What the exercise asks: Take the lines from the one containing "Given: Start Slide Show from status bar" through the one containing "click(383, 413)", inclusive, and write them out again with "Community" replaced by "Forum", leaving everything else unchanged.

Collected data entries

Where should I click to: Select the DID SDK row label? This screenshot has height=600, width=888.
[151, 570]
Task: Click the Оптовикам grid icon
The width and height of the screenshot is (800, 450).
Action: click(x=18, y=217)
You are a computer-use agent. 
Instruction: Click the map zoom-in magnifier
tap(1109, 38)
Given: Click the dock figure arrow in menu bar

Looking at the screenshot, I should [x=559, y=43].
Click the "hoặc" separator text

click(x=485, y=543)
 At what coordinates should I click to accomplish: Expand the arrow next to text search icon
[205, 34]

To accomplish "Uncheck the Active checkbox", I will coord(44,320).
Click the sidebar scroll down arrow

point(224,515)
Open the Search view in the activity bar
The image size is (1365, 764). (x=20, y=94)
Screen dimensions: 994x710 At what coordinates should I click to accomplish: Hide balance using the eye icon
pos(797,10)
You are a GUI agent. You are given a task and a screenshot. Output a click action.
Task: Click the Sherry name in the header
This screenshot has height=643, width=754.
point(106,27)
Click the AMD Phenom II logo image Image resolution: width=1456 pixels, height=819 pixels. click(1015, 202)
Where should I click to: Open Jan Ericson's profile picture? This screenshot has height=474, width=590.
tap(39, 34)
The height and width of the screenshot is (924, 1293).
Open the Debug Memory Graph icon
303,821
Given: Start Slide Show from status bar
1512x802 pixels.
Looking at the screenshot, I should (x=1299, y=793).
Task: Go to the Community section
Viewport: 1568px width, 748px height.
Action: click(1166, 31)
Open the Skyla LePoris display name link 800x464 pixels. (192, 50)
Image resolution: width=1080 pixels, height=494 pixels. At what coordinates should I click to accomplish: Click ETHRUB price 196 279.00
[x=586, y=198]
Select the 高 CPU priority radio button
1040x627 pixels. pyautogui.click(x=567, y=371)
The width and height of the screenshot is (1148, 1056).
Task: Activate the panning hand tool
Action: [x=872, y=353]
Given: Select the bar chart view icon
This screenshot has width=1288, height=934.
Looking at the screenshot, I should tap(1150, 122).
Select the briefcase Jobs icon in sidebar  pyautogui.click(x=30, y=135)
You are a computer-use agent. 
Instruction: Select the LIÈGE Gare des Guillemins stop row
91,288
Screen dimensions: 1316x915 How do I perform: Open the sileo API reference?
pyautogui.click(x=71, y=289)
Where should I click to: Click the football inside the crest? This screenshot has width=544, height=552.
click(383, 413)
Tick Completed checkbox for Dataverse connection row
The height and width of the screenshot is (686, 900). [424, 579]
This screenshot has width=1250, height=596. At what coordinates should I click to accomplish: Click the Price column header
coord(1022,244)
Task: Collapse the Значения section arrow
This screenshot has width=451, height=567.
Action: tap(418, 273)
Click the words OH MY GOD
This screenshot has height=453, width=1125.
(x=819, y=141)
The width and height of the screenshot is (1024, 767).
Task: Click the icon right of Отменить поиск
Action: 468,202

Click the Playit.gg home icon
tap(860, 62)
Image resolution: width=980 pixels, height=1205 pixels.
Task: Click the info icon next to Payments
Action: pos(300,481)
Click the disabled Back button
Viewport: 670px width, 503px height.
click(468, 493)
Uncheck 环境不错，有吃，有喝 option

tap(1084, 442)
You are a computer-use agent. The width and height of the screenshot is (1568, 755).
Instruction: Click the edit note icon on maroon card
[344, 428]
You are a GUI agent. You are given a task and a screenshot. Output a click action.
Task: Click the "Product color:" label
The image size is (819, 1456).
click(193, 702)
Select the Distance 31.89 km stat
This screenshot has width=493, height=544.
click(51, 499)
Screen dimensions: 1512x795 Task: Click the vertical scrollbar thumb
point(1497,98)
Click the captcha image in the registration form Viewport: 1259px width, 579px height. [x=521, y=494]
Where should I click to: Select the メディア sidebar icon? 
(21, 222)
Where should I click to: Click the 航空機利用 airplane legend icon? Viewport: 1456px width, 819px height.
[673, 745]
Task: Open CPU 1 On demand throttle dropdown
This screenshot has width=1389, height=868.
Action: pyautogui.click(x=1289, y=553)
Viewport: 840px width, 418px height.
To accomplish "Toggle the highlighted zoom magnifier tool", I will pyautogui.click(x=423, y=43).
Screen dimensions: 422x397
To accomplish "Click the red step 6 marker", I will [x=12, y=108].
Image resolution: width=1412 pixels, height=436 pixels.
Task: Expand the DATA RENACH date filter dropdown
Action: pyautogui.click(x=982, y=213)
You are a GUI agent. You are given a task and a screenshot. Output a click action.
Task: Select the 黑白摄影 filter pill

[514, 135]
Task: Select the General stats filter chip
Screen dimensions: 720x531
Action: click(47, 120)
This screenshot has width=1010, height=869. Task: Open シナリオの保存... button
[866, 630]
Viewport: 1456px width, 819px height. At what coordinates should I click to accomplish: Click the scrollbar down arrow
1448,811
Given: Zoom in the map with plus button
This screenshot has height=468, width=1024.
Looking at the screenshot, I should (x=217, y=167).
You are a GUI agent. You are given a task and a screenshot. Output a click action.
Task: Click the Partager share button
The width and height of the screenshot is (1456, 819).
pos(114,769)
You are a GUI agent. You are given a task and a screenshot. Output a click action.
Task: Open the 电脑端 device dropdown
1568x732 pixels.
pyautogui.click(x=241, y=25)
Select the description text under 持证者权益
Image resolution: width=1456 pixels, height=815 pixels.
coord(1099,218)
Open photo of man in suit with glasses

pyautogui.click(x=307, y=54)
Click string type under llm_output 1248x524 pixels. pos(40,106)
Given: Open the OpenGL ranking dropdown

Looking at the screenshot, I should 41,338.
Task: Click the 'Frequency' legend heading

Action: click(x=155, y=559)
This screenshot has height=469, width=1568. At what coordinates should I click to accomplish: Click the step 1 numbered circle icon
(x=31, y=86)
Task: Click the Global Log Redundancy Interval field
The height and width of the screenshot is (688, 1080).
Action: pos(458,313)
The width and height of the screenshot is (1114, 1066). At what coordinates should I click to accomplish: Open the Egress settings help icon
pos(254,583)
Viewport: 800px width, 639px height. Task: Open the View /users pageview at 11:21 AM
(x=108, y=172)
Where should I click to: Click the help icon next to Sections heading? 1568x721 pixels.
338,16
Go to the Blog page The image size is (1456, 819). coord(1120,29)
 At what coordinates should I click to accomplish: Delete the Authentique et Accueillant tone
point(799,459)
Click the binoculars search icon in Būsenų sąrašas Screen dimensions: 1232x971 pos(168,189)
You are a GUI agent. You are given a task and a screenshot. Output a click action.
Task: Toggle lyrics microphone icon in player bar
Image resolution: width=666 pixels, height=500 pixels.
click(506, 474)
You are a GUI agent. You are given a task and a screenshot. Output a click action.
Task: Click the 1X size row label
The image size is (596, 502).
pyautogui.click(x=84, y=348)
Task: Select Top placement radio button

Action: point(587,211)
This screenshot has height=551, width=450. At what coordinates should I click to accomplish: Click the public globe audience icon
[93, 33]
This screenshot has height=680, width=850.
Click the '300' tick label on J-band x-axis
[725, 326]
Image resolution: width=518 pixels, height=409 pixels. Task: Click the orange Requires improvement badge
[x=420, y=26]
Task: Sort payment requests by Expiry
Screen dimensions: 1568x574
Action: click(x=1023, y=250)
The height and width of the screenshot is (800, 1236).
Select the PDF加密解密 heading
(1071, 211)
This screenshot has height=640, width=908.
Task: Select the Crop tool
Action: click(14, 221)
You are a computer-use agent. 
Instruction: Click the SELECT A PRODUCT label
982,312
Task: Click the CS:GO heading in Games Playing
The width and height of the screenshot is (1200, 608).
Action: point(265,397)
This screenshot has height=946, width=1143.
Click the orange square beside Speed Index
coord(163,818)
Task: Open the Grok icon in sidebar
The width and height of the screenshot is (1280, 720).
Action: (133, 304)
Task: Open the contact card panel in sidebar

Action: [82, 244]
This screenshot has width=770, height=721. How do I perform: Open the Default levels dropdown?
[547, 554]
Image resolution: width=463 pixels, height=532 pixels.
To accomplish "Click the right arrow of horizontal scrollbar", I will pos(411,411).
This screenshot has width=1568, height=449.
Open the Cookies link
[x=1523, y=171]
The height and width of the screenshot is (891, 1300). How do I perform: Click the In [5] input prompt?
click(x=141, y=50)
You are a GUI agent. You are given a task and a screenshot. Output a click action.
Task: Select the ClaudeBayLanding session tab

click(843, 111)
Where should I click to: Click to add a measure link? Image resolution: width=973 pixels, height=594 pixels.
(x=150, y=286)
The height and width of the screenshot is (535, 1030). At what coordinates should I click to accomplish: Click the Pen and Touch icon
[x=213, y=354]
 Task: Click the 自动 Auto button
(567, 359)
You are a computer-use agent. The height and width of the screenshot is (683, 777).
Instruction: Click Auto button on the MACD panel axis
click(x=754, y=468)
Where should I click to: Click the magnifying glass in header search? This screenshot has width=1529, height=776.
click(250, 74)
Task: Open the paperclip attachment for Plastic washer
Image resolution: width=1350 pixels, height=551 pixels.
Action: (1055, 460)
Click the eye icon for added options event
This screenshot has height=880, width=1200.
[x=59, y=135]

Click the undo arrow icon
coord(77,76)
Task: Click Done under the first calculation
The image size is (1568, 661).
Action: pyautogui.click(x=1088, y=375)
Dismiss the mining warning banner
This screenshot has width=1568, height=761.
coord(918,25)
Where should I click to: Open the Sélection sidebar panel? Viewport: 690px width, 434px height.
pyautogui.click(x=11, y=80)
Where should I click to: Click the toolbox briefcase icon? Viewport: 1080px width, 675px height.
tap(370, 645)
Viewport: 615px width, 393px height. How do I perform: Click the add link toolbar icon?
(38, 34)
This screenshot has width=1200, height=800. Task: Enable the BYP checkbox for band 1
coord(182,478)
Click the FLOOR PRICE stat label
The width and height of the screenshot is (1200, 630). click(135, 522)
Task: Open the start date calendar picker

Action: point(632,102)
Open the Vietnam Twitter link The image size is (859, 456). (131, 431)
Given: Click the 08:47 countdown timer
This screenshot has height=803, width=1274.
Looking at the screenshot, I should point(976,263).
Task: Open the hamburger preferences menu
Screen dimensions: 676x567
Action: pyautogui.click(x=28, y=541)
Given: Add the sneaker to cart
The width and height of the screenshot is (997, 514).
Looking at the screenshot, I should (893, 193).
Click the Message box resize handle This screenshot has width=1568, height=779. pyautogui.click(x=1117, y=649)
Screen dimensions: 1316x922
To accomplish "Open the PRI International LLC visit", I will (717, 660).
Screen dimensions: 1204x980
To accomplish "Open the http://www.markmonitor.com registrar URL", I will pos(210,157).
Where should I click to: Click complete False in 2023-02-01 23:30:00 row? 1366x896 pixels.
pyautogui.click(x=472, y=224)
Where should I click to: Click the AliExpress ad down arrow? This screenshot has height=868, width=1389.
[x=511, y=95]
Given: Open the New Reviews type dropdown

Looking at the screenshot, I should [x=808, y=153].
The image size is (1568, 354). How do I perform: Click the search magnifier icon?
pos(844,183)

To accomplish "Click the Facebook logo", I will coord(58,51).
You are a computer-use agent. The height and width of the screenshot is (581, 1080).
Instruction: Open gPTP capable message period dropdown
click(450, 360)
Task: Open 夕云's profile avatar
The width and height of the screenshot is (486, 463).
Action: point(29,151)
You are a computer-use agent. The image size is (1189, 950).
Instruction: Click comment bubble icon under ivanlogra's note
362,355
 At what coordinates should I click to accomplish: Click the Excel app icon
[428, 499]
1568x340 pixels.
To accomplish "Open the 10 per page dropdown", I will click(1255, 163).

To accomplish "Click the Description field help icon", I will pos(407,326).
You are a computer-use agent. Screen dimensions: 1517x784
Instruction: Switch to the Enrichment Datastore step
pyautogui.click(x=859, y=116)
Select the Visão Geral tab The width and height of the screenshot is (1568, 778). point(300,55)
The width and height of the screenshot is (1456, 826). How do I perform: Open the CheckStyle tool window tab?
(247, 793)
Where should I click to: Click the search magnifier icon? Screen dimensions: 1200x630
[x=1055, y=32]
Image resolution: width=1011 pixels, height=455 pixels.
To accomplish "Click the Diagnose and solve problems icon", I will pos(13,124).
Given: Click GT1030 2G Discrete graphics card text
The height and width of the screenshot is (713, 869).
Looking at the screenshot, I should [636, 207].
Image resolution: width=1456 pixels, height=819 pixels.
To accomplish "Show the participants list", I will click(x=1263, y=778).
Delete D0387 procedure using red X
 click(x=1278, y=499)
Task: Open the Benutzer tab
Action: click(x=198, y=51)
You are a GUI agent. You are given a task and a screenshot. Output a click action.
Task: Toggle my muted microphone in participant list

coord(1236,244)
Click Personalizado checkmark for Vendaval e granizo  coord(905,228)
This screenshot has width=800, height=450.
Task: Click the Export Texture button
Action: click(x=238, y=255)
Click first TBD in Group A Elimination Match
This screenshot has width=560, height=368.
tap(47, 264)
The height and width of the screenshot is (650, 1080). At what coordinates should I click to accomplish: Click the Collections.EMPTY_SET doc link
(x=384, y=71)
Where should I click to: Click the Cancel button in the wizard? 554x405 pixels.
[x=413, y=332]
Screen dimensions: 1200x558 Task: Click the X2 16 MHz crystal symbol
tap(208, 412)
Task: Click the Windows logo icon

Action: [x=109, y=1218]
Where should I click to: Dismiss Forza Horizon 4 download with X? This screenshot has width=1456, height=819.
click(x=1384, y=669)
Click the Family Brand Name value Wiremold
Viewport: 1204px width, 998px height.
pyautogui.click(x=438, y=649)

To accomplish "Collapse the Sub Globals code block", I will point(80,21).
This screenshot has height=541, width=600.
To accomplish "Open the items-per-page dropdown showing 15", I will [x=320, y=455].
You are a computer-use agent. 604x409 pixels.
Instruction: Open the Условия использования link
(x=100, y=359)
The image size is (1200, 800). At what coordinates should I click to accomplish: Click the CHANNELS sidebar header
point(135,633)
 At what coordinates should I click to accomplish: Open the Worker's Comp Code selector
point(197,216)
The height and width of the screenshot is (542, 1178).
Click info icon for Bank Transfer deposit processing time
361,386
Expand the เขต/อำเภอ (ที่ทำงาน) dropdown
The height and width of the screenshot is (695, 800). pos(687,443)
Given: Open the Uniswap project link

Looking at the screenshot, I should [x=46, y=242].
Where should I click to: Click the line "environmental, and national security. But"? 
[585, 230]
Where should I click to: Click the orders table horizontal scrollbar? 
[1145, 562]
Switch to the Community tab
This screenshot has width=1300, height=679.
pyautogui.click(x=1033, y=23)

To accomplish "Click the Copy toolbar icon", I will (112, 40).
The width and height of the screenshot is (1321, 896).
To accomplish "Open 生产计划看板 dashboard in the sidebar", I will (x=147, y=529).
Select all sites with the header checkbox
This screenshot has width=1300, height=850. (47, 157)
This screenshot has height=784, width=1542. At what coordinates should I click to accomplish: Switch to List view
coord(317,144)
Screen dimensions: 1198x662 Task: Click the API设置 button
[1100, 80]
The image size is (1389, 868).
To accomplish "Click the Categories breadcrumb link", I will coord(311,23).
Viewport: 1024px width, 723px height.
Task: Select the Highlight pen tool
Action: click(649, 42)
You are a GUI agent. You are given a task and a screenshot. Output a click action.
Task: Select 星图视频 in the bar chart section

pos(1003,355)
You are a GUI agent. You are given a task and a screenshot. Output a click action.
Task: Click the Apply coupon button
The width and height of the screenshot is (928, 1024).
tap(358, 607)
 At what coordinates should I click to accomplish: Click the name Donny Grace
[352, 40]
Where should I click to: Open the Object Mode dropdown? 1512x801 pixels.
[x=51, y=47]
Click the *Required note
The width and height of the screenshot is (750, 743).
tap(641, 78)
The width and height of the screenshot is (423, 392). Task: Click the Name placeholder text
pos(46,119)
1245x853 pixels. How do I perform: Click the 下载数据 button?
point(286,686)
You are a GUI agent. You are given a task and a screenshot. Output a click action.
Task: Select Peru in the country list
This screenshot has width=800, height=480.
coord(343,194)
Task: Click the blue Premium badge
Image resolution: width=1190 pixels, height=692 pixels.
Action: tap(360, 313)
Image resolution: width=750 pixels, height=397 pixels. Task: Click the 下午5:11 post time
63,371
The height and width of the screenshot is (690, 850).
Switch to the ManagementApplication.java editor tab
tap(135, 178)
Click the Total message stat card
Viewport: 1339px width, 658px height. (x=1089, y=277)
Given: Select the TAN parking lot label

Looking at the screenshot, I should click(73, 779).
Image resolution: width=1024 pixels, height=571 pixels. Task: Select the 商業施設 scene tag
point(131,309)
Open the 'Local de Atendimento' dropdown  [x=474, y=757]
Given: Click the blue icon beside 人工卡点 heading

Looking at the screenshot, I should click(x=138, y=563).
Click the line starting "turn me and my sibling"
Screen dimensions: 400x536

Solution below:
Given: Start Slide Show from status bar
1512x802 pixels.
Looking at the screenshot, I should (x=1299, y=793).
Task: Go to the Forum section
Viewport: 1568px width, 748px height.
Action: click(1166, 31)
Open the Skyla LePoris display name link 800x464 pixels. (192, 50)
Image resolution: width=1080 pixels, height=494 pixels. At what coordinates should I click to accomplish: Click ETHRUB price 196 279.00
[x=586, y=198]
Select the 高 CPU priority radio button
1040x627 pixels. pyautogui.click(x=567, y=371)
The width and height of the screenshot is (1148, 1056).
Task: Activate the panning hand tool
Action: [x=872, y=353]
Given: Select the bar chart view icon
This screenshot has width=1288, height=934.
Looking at the screenshot, I should tap(1150, 122).
Select the briefcase Jobs icon in sidebar  pyautogui.click(x=30, y=135)
You are a computer-use agent. 
Instruction: Select the LIÈGE Gare des Guillemins stop row
91,288
Screen dimensions: 1316x915 How do I perform: Open the sileo API reference?
pyautogui.click(x=71, y=289)
Where should I click to: Click the football inside the crest? This screenshot has width=544, height=552.
click(383, 413)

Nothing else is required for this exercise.